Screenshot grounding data
***

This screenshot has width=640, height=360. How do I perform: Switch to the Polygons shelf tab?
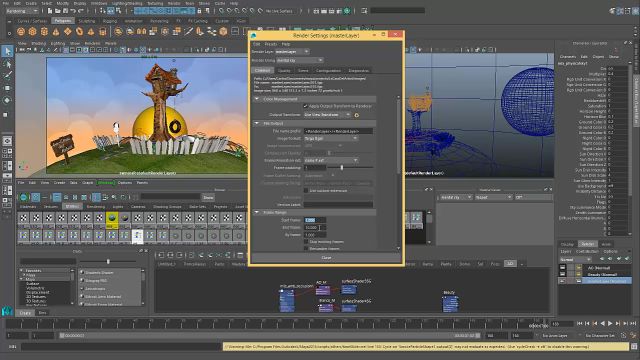62,20
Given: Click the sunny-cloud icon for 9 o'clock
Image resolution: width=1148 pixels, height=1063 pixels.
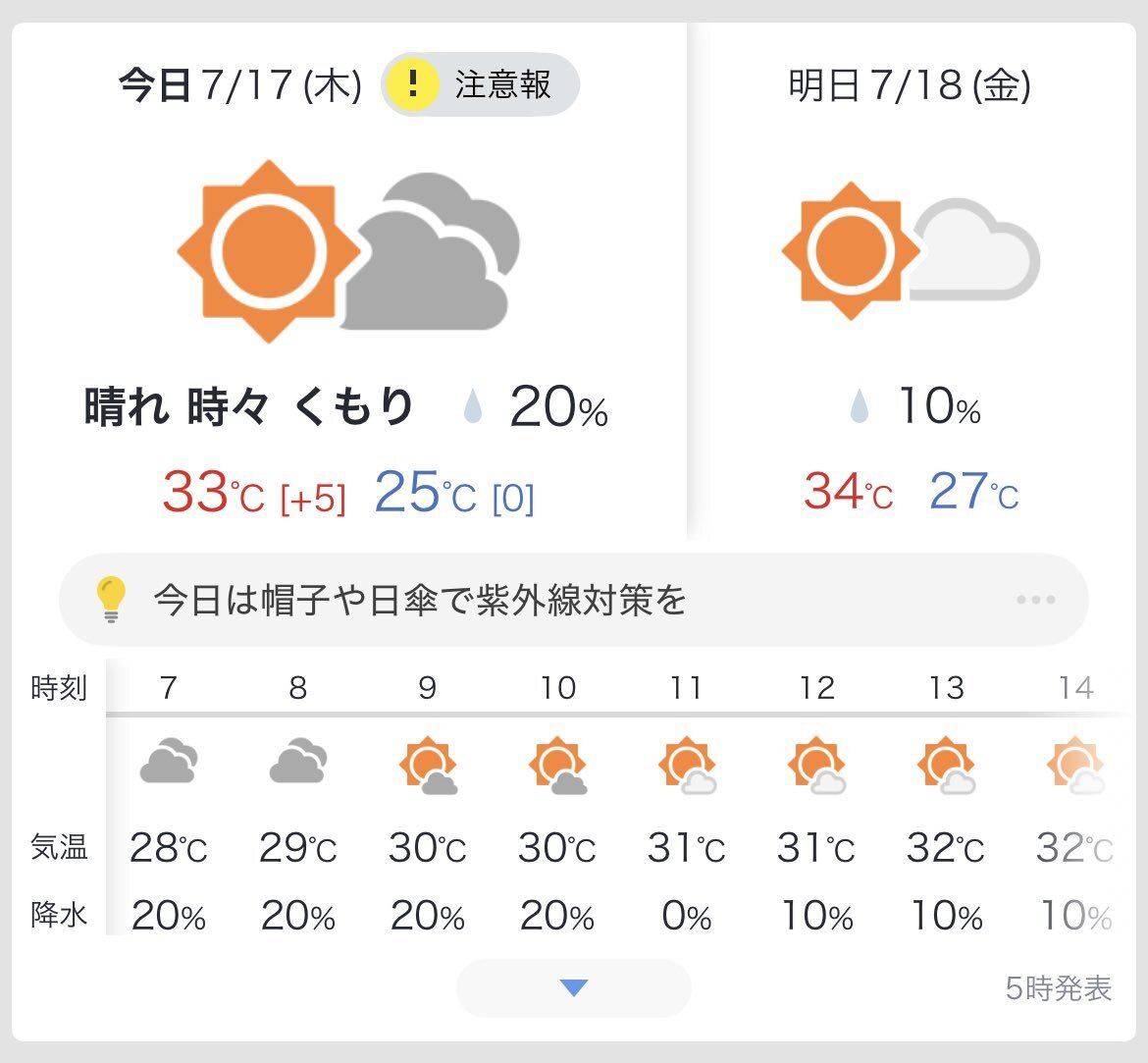Looking at the screenshot, I should 429,766.
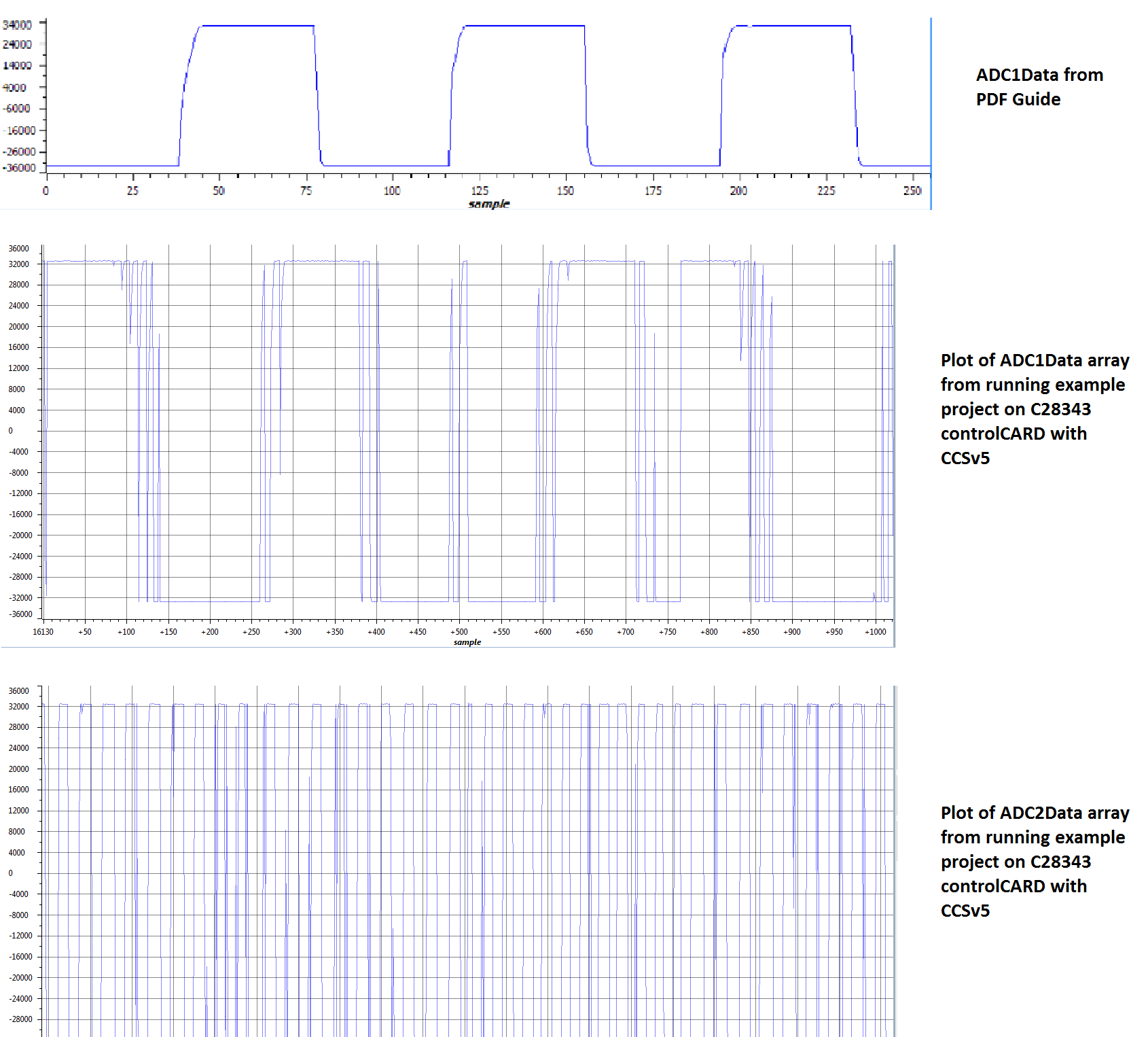
Task: Click the +500 x-axis tick on middle graph
Action: click(459, 632)
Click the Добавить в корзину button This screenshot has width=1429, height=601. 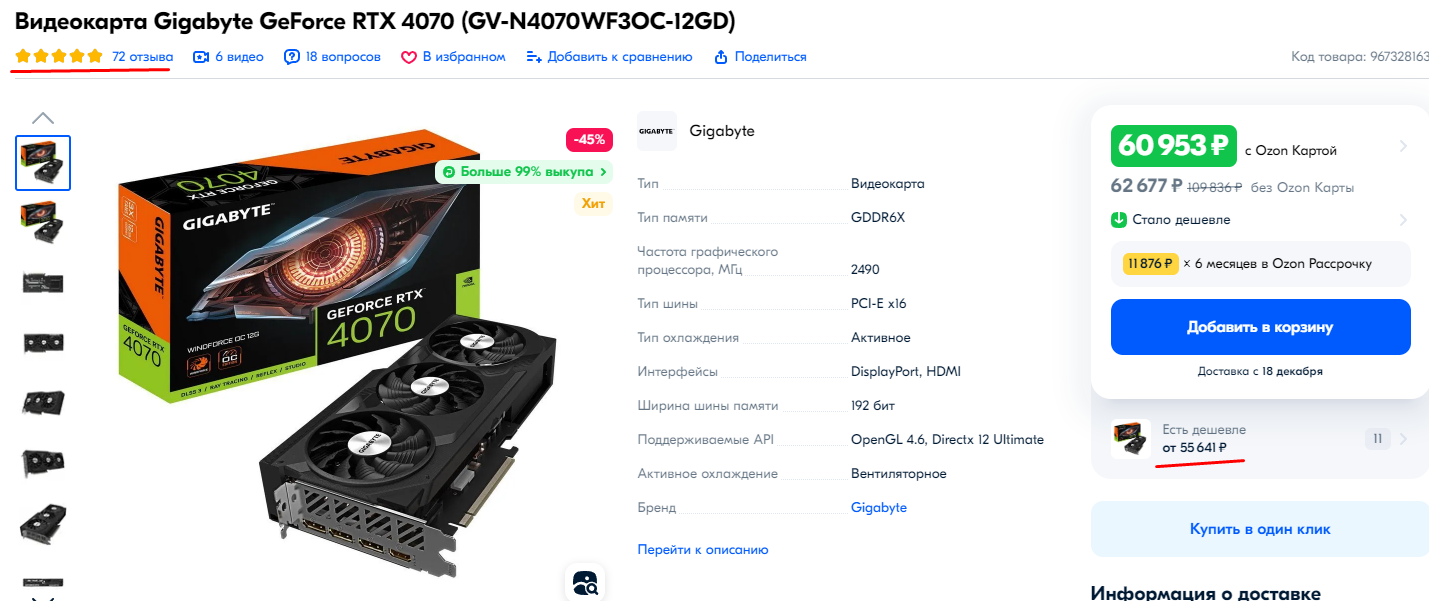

***

▸ **WORK ORDER**:
Return each line of the data, keeping its wording exact and omitting pictures.

▸ **RESULT BELOW**:
This screenshot has width=640, height=360. How do I perform: Switch to the Polygons shelf tab?
62,20
Given: Click the sunny-cloud icon for 9 o'clock
Image resolution: width=1148 pixels, height=1063 pixels.
Looking at the screenshot, I should 429,766.
Task: Click the +500 x-axis tick on middle graph
Action: click(459, 632)
Click the Добавить в корзину button This screenshot has width=1429, height=601. 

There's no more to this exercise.